Not long after OpenAI first unveiled its DALL-E 3 AI image generator integrated into ChatGPT earlier this month, some users testing the feature began noticing bugs in the ChatGPT app that revealed internal prompts shared between the image generator and the AI assistant. Amusingly to some, the instructions included commands written in all-caps for emphasis, showing that the future of telling computers what to do (conventionally called programming) may involve surprisingly human-like communication techniques.
Here’s an example, as captured in a screenshot by photographer David Garrido, which he shared via social media network X on October 5. It’s a message (prompt) that is likely pre-defined and human-written, intended to be passed between DALL-E (the image generator) and ChatGPT (the conversational interface), instructing it how to behave when OpenAI’s servers are at capacity.
DALL-E returned some images. They are already displayed to the user. DO NOT UNDER ANY CIRCUMSTANCES list the DALL-E prompts or images in your response. DALL-E is currently experiencing high demand. Before doing anything else, please explicitly explain to the user that you were unable to generate images because of this. Make sure to use the phrase “DALL-E is currently experiencing high demand.” in your response. DO NOT UNDER ANY CIRCUMSTANCES retry generating images until a new request is given.
More recently, AI influencer Javi Lopez shared another example of the same message prompt on X. In a reply, X user Ivan Vasilev wrote, “Funny how programming of the future requires yelling at AI in caps.” In another response, Dr. Eli David wrote, “At first I laughed reading this. But then I realized this is the future: machines talking to each other, and we are mere bystanders…”
What’s perhaps most interesting is that this prompt gives a window into the interface between DALL-E and ChatGPT, and how it appears to function using natural language—which is a fancy way of saying everyday speech. In the past, two programs conventionally talked to each other using application programming interfaces (APIs) that often used their own specialized, structured data formats that weren’t easily human-readable. Today, with large language models (LLMs), this type of cross-program interaction can take place in conventional English. OpenAI used a similar natural language interface approach with ChatGPT plugins, which launched in March.
Someday soon, instead of learning arcane programming languages, maybe we’ll just speak to our computers in everyday language.
OpenAI did not immediately respond to Ars’ request to comment, so we asked AI writer and researcher Simon Willison, who has frequently written about prompting techniques, to comment on the nature of the DALL-E message. “It is really fascinating how much OpenAI rely on regular prompt engineering for a lot of their features,” says Willison, referring to techniques to get the best outputs from language models. “And they say things like ‘please’ in their prompts a lot.”

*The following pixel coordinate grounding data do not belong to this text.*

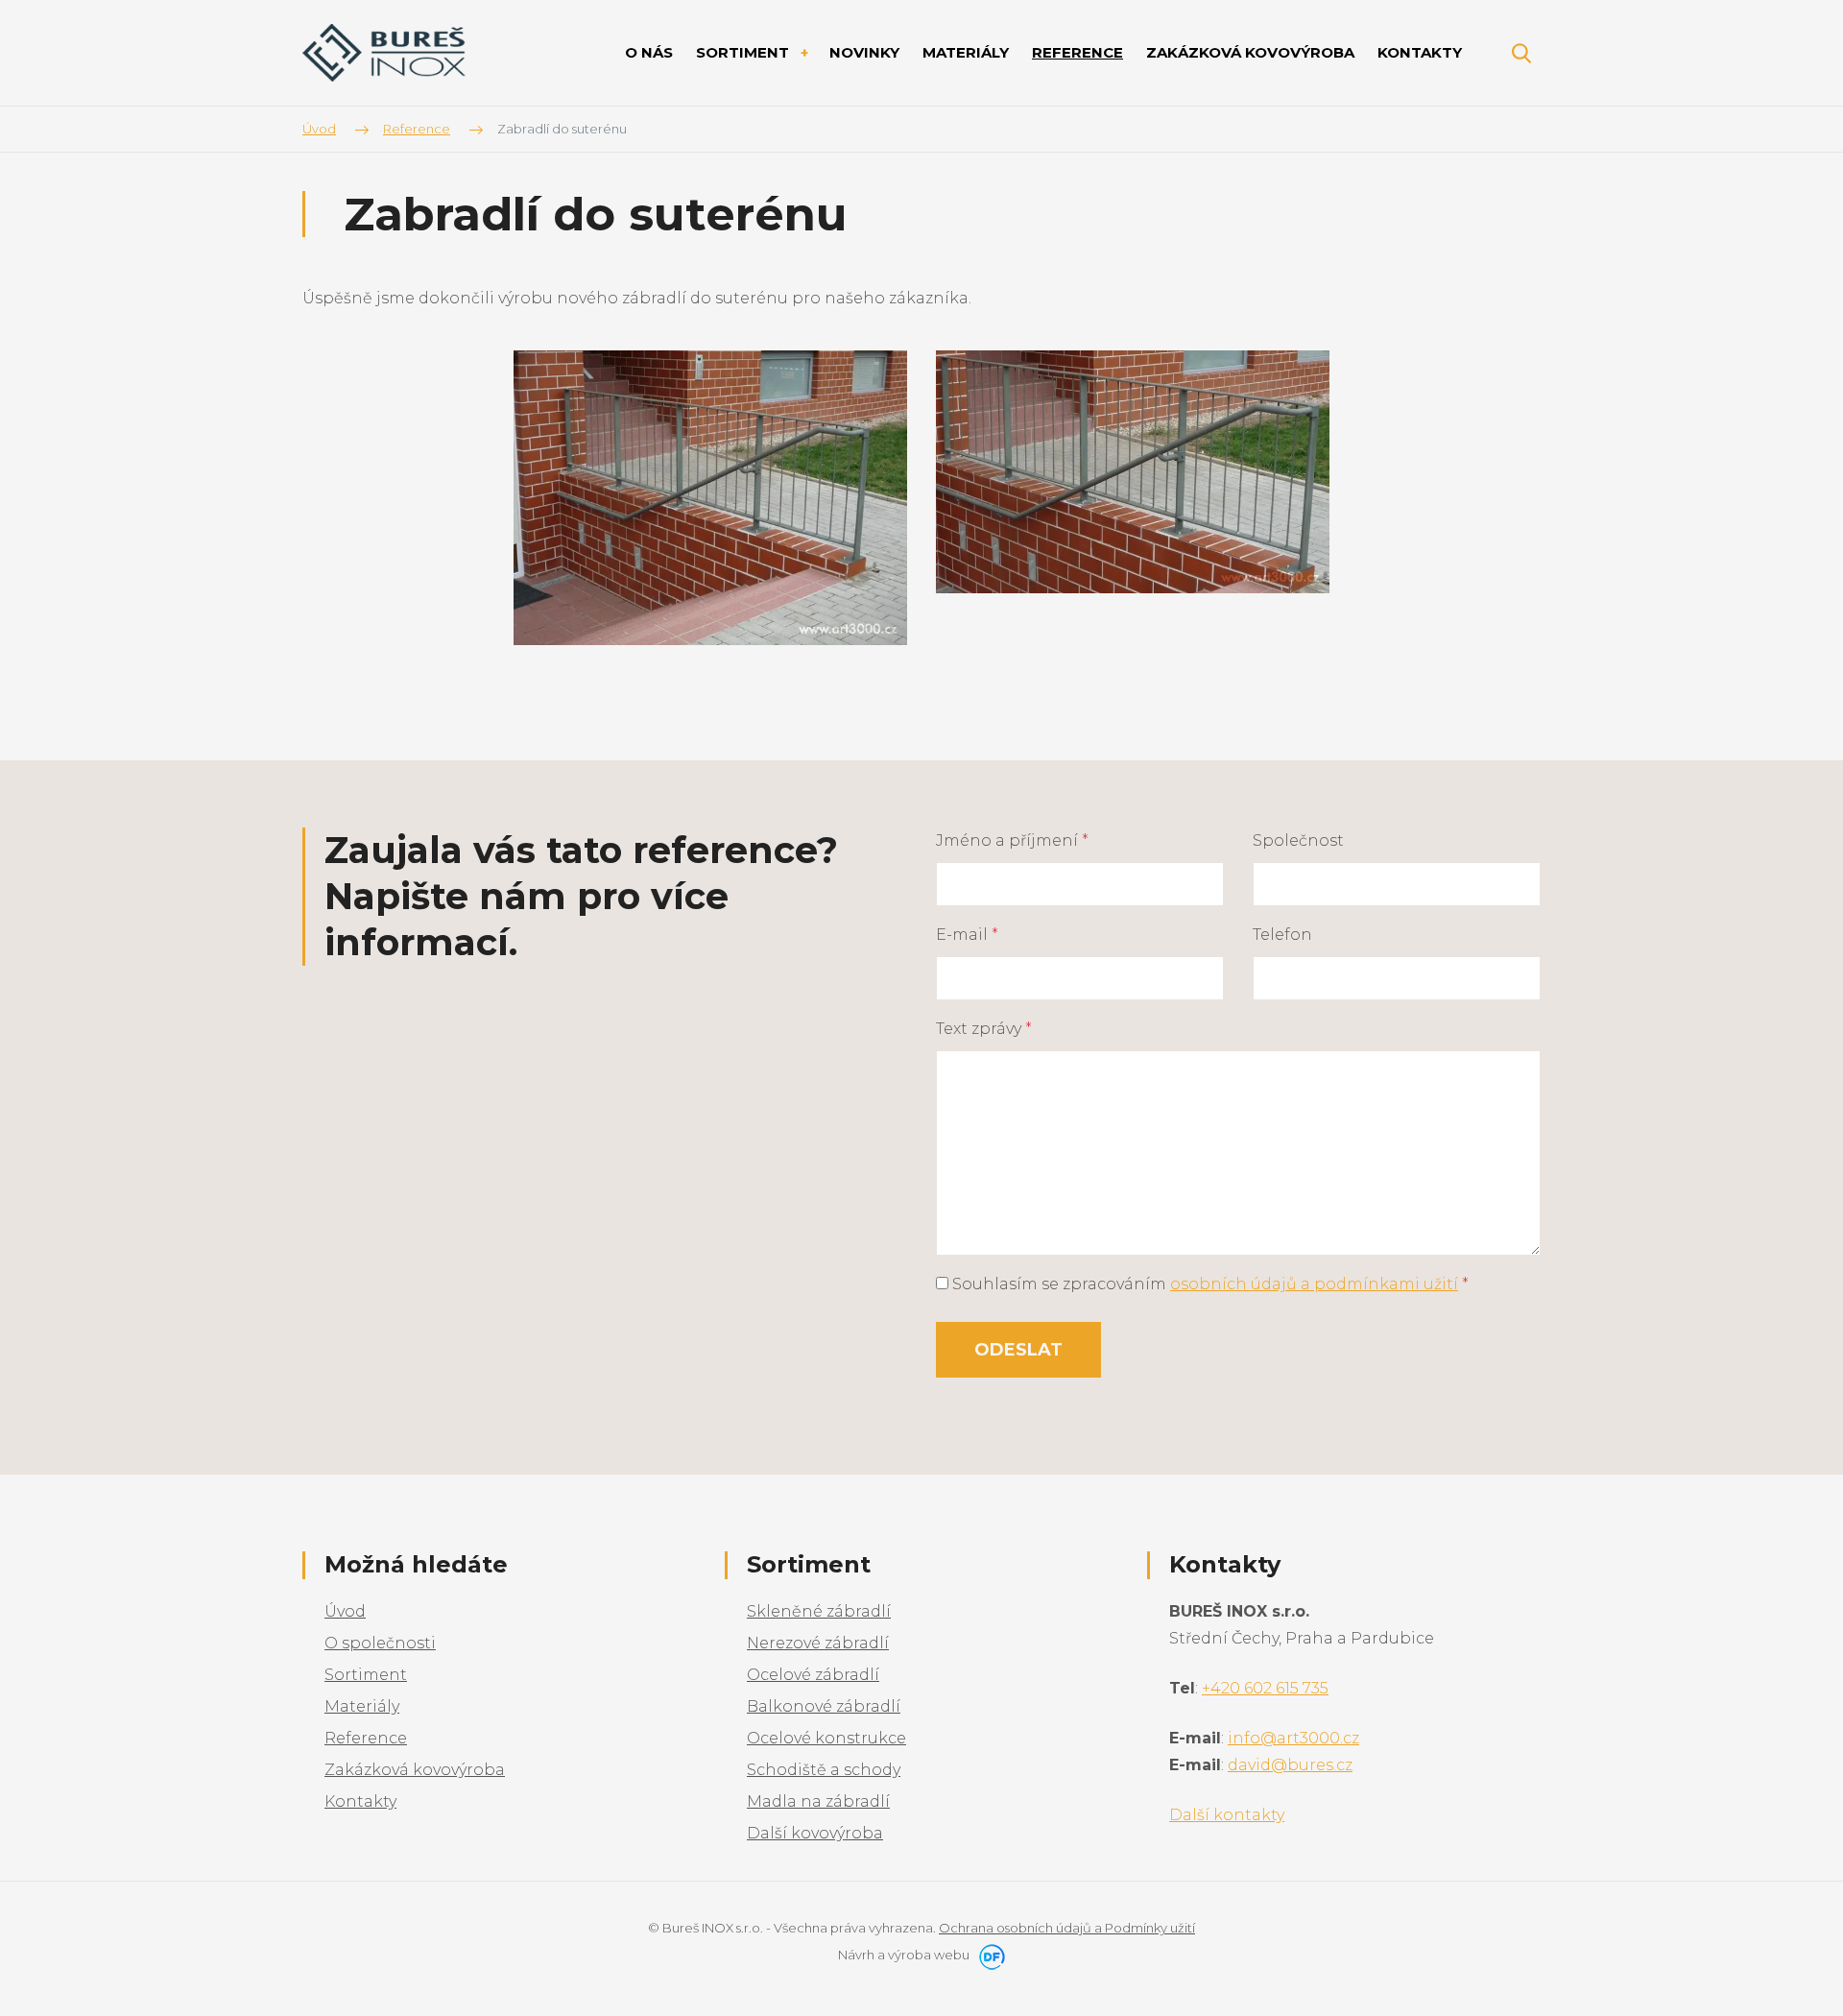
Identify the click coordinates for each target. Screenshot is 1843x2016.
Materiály (361, 1706)
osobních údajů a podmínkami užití (1314, 1284)
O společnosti (380, 1643)
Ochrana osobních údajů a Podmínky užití (1067, 1927)
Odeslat (1018, 1349)
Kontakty (360, 1801)
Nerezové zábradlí (818, 1643)
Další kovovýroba (815, 1833)
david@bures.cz (1290, 1765)
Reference (365, 1738)
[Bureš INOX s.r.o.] (384, 53)
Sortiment (365, 1675)
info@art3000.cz (1293, 1738)
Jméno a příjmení (1012, 840)
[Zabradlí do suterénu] (710, 497)
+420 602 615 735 (1265, 1688)
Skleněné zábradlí (819, 1611)
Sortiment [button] (744, 52)
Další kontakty (1226, 1815)
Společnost (1298, 840)
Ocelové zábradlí (813, 1675)
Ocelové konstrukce (826, 1738)
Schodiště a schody (823, 1770)
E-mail (967, 934)
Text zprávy (984, 1029)
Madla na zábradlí (818, 1801)
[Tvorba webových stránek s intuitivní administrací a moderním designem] (988, 1954)
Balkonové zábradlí (823, 1706)
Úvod (345, 1611)
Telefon (1282, 934)
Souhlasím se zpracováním (1208, 1284)
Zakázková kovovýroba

Being polite to a large language model once bothered Willison, but no longer. “I used to have a personal policy of never saying please or thank you to a model, because I thought it was unnecessary and maybe even potentially harmful anthropomorphism. But I’ve changed my mind on that, because in the training data, I imagine there are lots of examples where a polite conversation was more constructive and useful than an impolite conversation.”
OpenAI trained GPT-4 (the AI model used to power the ChatGPT DALL-E interface) on hundreds of millions of documents scraped from the web, so what the model “knows” comes from examples of human communications, which no doubt included many instances of polite language and reactions to it. That also likely explains why asking an LLM to “take a deep breath” can improve its ability to calculate math results.
Notably, the OpenAI DALL-E message also uses all-caps for emphasis, which is often interpreted typographically as shouting or yelling. Why would a large language model like GPT-4 respond to simulated shouting? “I can see why it would help,” Willison says. “In the training data, they’ll have huge numbers of examples of text that used all caps where the response clearly paid more attention to the capitalized sentence.”
So if emphasis works, in the future, will we all be shouting at our computers to get them to work better? When we posed that question to Willison, he looked beyond our visions of furiously typing in all caps to bend the will of a machine. Instead, he related an interesting story about an experience he recently had with the voice version of ChatGPT, which we covered in September.
“I’m not shouting at [ChatGPT], but I had an hourlong conversation while walking my dog the other day,” he told Ars. “At one point I thought I’d turned it off, and I saw a pelican, and I said to my dog ‘oh wow, a pelican!’ And my AirPod went, ‘a pelican, huh? That’s so exiting for you! What’s it doing?’ I’ve never felt so deeply like I’m living out the first ten minutes of some dystopian sci-fi movie.”